The 53-year-old allegedly poured gas in a parking lot outside the mosque, pointed a handgun at worshippers and rammed one of their cars before driving into a telephone pole.
The incidents occurred in the wake of Tuesday’s terrorist attacks on the World Trade Center in New York and the Pentagon in Washington, D.C. The bombers have suspected ties to the Middle East.
Dislike for people of Middle Eastern descent is what apparently motivated Edward G. Havens, 41, to jump in front of a 28-year-old Everett woman’s car Wednesday, beating on the vehicle with his fists and spitting on the windows, Snohomish County deputy prosecutor John Stansell said during a brief hearing in Everett District Court. The woman, who speaks no English, feared for her life.
A witness at Olivia Park Elementary School, meanwhile, saw Havens staring at another woman of Arab descent and stating loudly that he "did not want his children around those (expletive) people," Stansell said.
The prosecutor asked for $100,000 bail, saying Havens is being investigated for racially motivated malicious harassment, a felony.
"What?!" Havens gasped, and then buried his face in his hands, apparently sobbing.

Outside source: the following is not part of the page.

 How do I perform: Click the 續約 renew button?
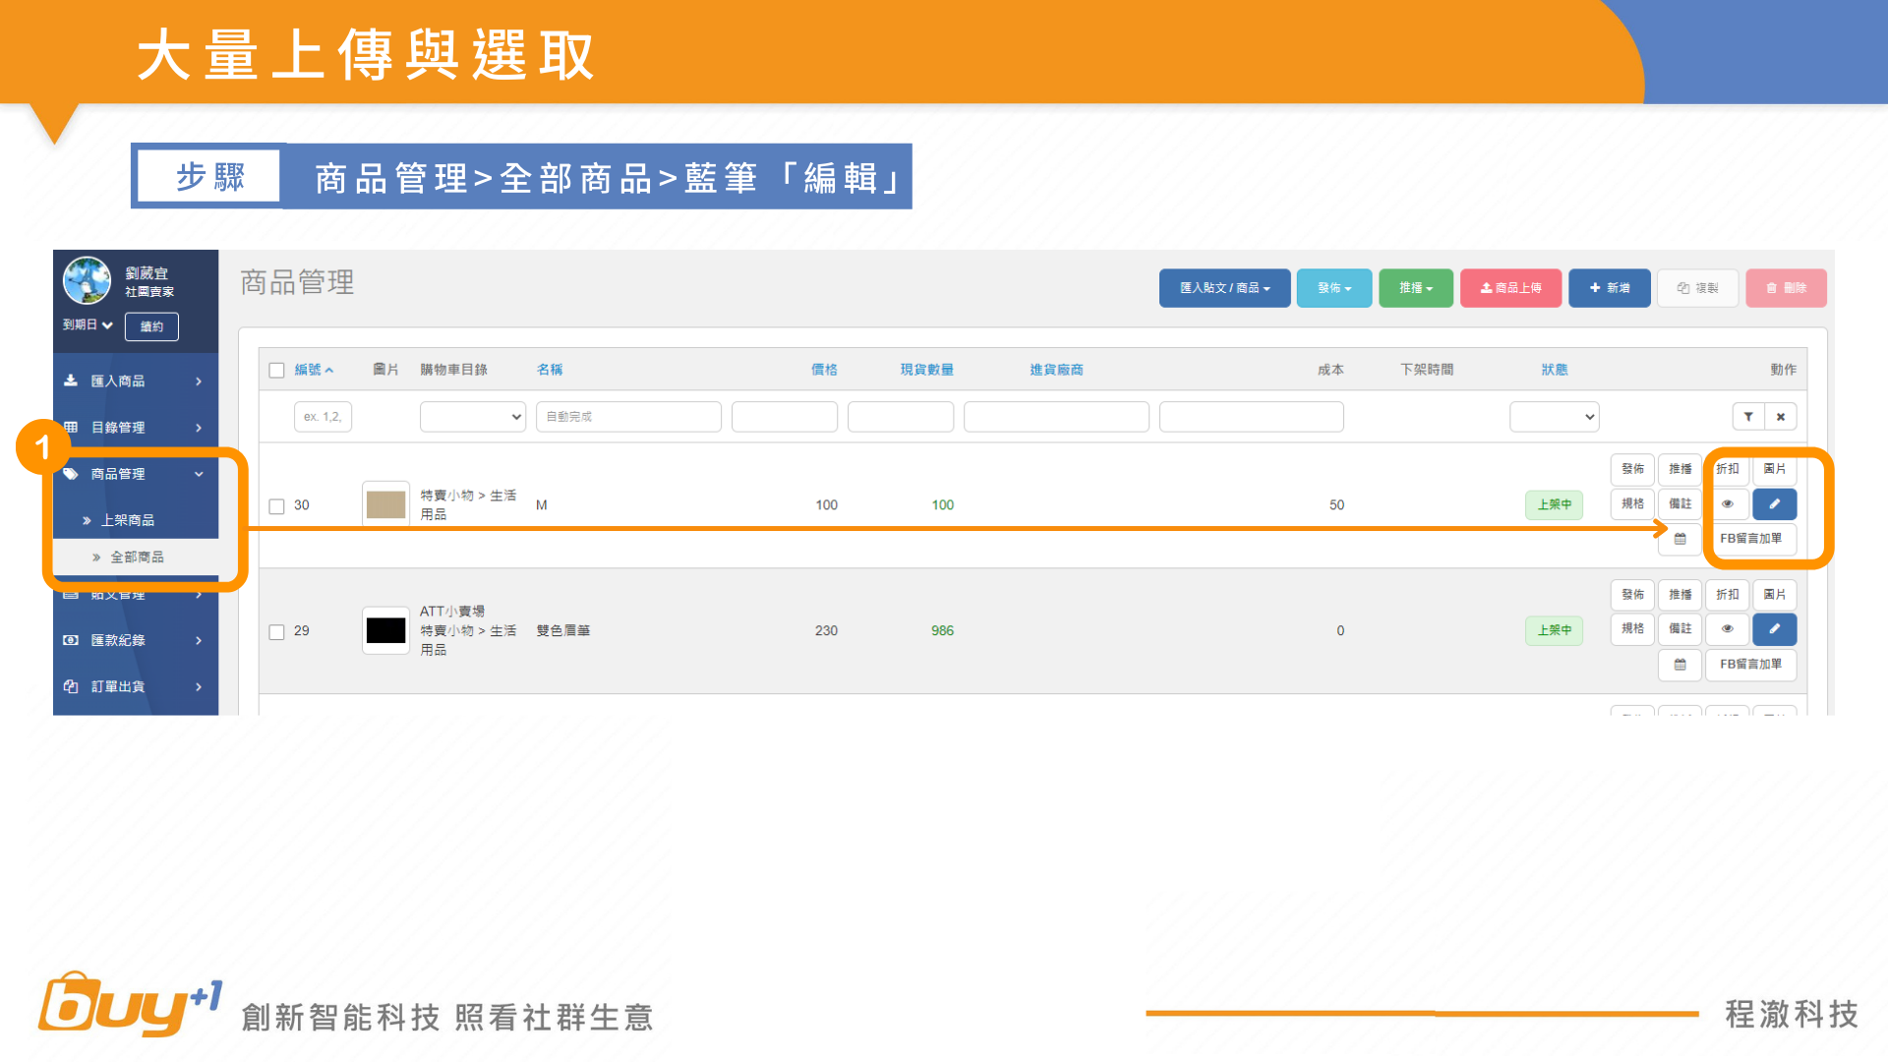point(151,326)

Havens’ attorney, Mark Stephens, told Judge Thomas Kelly that while the alleged conduct, if proved, can’t be condoned, it likely did not constitute a felony.
"While I understand the current climate gives us cause for concern over an allegation like this," the requested $100,000 bail is "pretty outrageous," Stephens added.
Bail that high is usually reserved for murders, violent assaults or cases where there is a risk the defendant may flee.
Kelly ruled there was probable cause to believe that Havens may have committed malicious harassment, but he set bail at a fraction of what prosecutors had sought.
Havens was arrested Thursday after a Snohomish County Sheriff’s Office investigation of Wednesday’s incident.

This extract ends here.